— START OF ROWS —
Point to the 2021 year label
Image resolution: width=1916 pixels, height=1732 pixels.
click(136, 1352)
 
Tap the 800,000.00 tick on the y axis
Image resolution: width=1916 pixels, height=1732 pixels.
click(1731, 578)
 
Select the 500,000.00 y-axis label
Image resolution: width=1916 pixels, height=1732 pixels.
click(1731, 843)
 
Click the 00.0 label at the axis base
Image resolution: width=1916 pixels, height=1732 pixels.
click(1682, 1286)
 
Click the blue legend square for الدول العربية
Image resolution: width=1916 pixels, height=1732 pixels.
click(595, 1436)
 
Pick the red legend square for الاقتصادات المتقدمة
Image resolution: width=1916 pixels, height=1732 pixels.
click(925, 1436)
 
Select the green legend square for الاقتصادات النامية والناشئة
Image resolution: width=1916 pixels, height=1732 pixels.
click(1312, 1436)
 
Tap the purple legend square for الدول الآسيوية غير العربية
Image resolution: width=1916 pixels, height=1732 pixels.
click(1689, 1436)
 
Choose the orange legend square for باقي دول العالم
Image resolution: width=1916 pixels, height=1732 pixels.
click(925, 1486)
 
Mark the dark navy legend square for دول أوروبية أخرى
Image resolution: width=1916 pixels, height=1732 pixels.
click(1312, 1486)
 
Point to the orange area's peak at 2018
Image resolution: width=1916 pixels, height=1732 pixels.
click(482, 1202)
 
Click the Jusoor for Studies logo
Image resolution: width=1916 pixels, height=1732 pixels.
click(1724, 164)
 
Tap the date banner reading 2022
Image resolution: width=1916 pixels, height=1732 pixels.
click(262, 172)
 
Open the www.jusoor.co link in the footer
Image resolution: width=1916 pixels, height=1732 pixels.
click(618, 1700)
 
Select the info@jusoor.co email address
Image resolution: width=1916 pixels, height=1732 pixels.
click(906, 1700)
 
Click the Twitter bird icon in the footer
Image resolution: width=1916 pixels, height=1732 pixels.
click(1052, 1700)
— END OF ROWS —
[DIRECTION] Which lines in the material contain the string "axis"? Pick out each one and copy it in full.

[WORKED SOLUTION]
Tap the 800,000.00 tick on the y axis
Select the 500,000.00 y-axis label
Click the 00.0 label at the axis base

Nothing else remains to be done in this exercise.